▶ **Exercise goal**
Reproduce each of the records below word for word, omitting the pictures from your answer.
___ Records for the exercise
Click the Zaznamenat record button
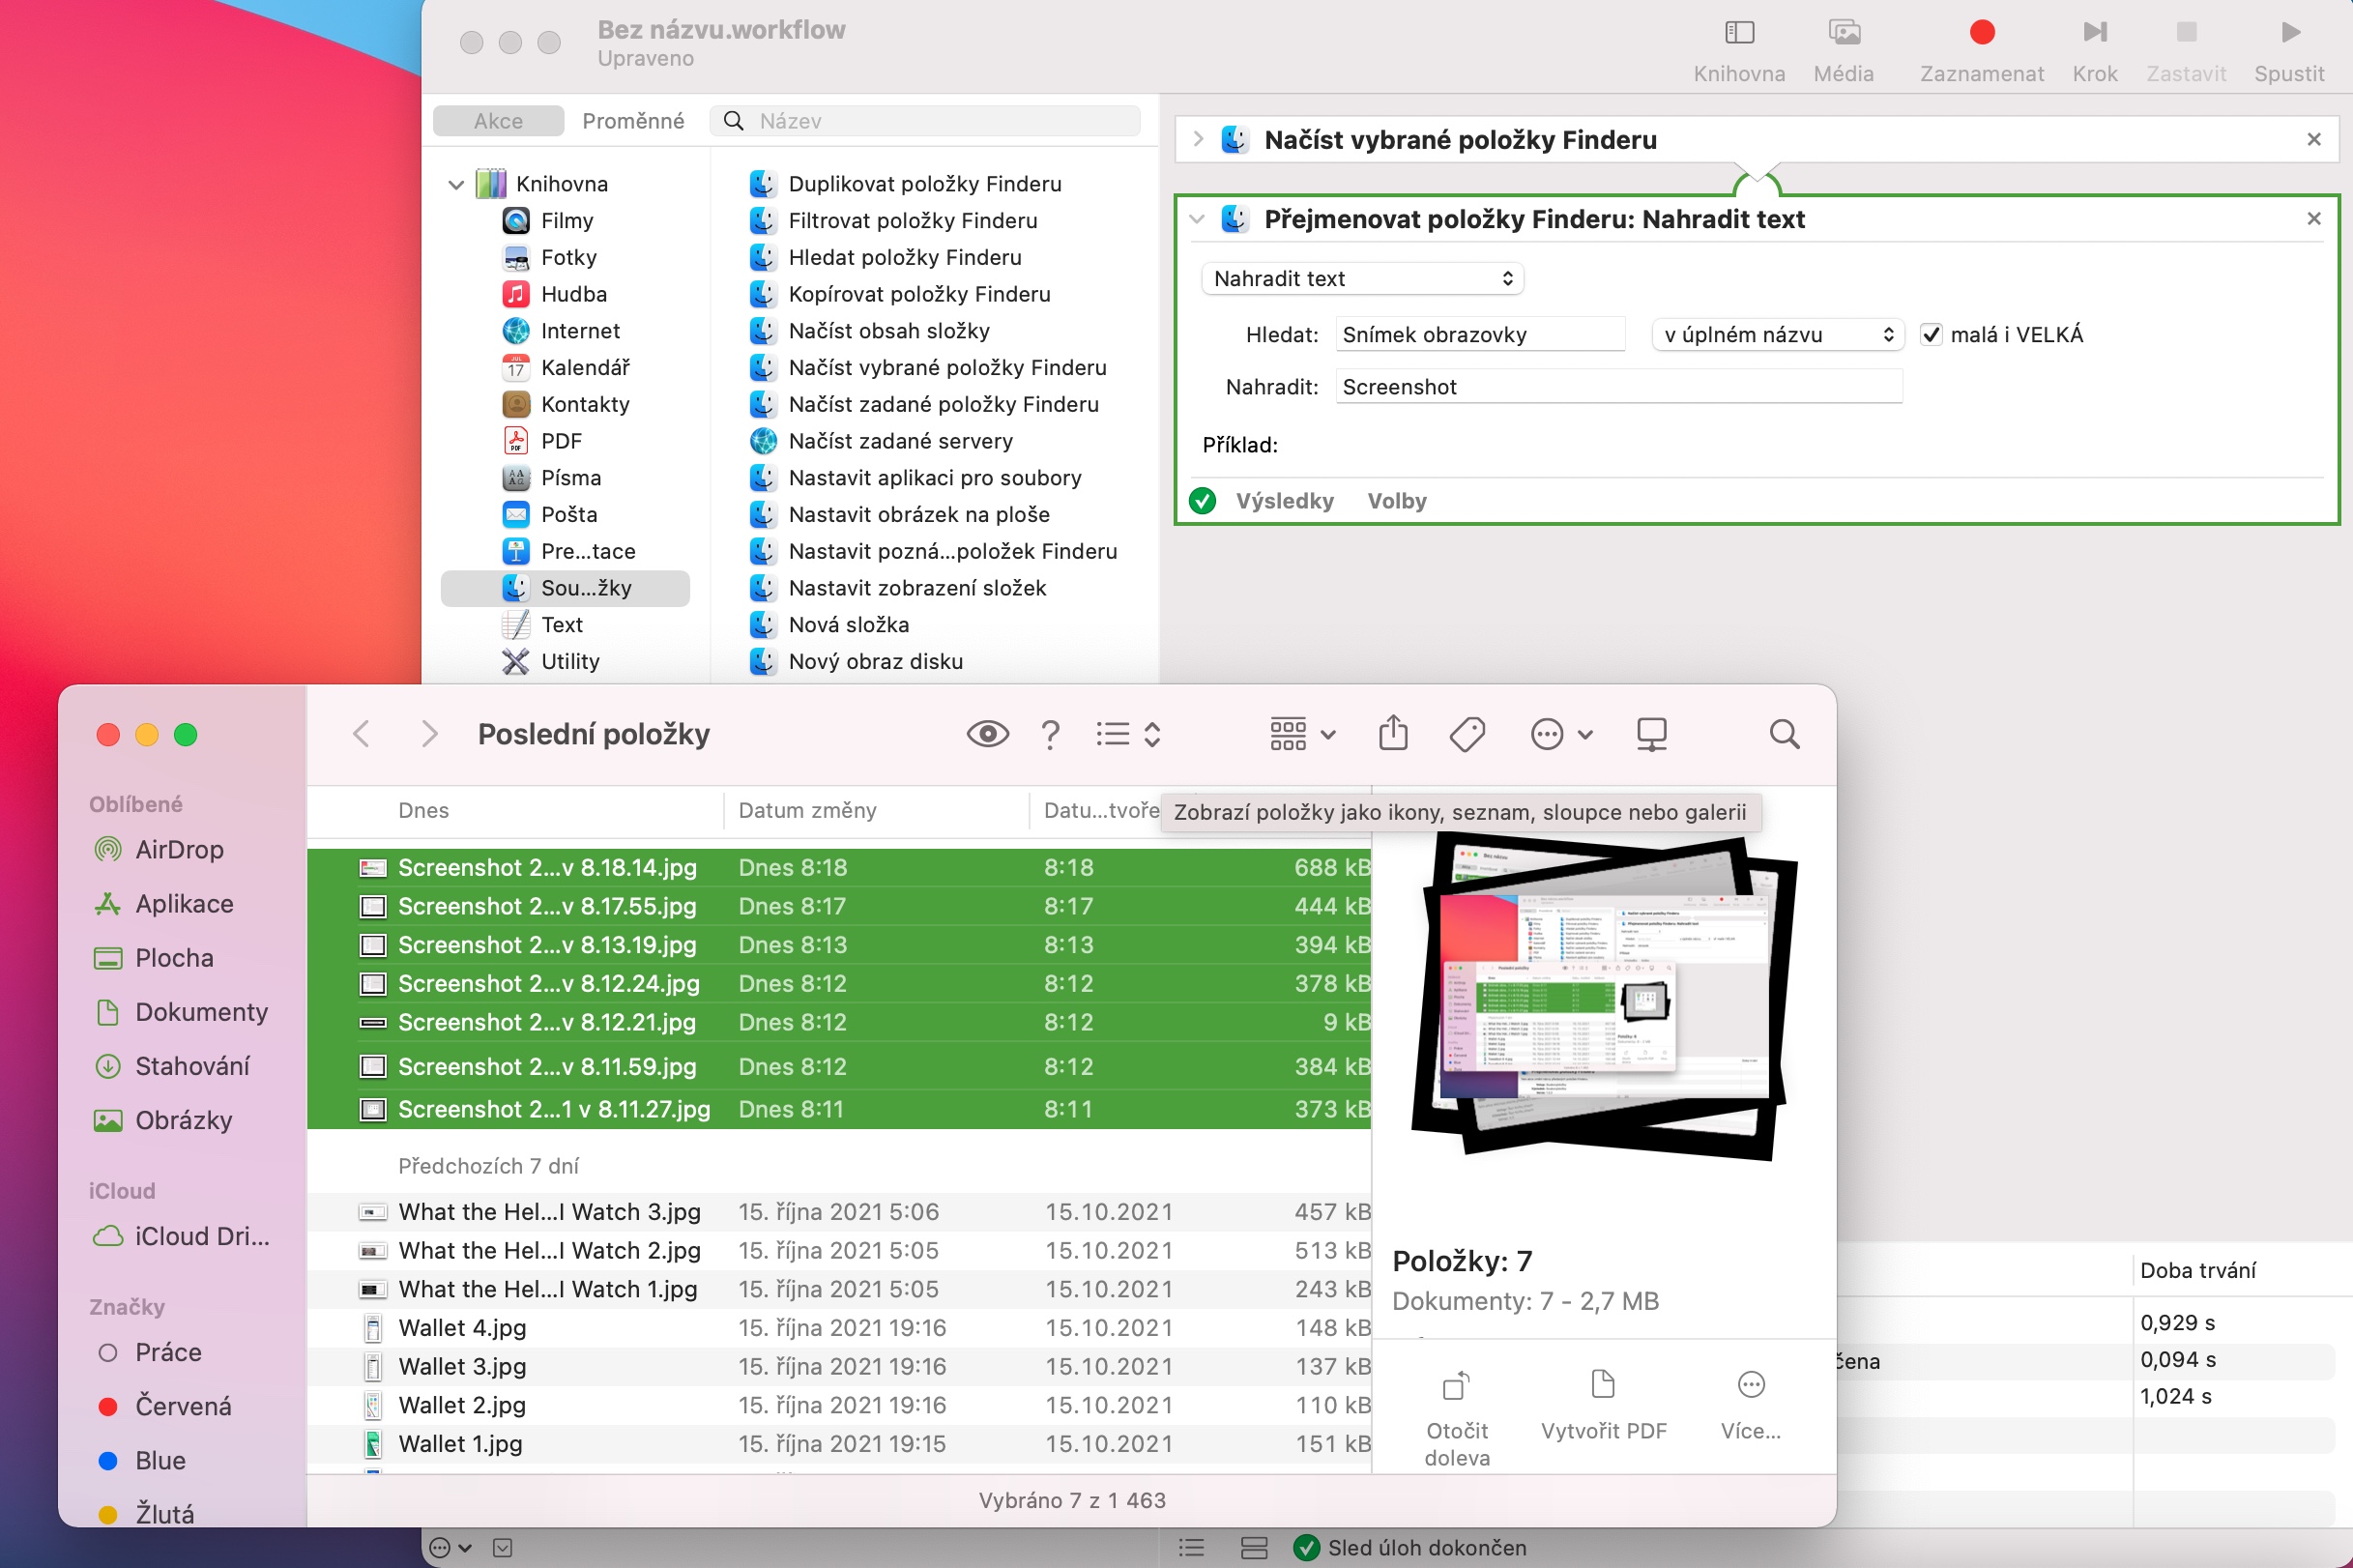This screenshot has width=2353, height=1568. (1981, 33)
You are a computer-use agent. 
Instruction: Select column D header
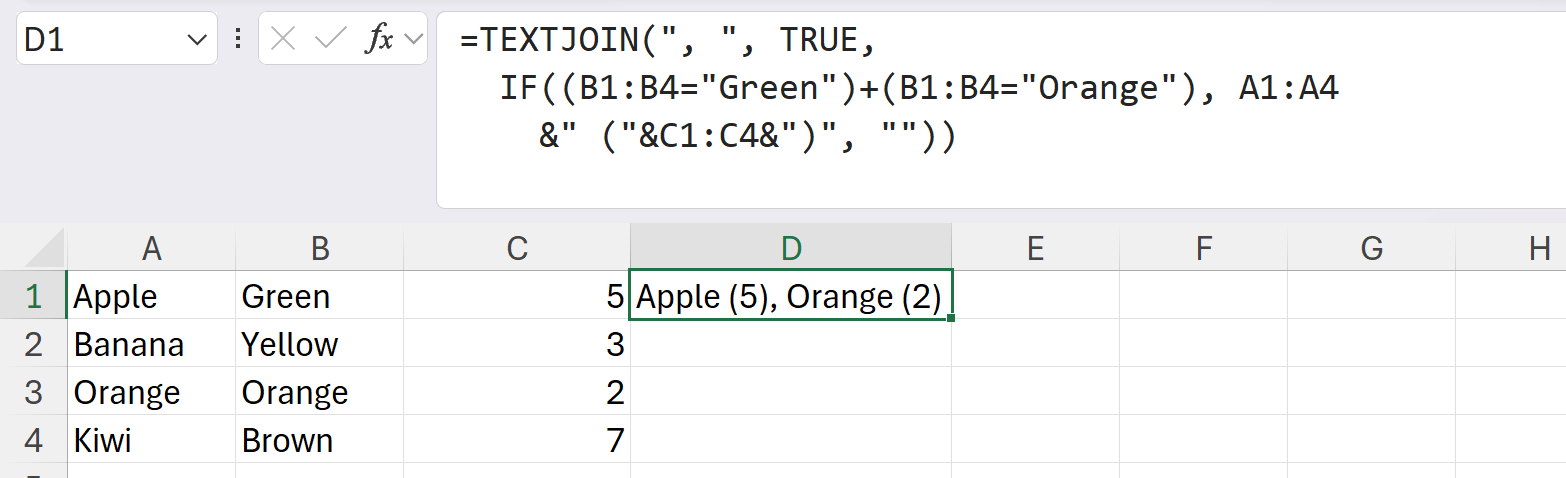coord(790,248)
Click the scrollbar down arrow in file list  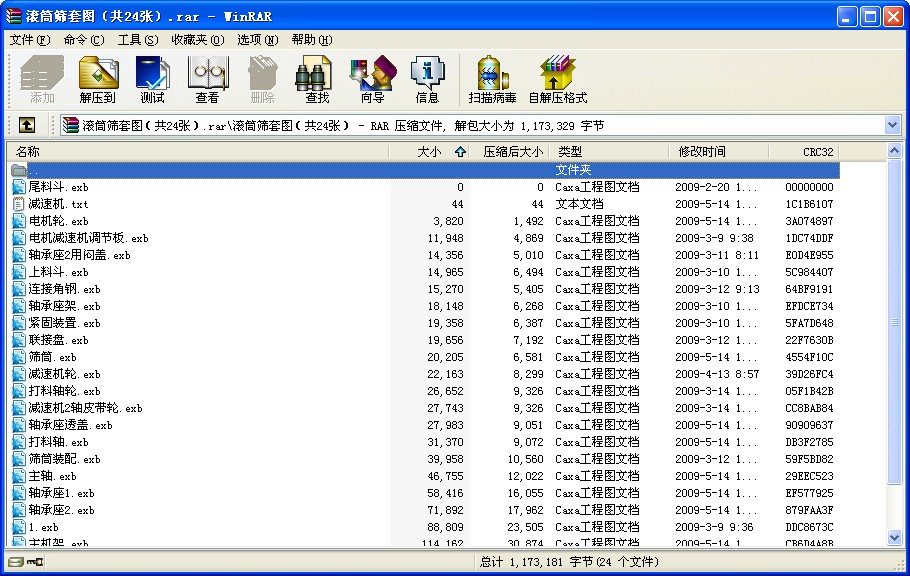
______
▶ **Result for this exercise**
Click the Zaznamenat record button
This screenshot has width=2353, height=1568. (1981, 33)
You are a computer-use agent. 
Instruction: Select column D header
coord(790,248)
Click the scrollbar down arrow in file list  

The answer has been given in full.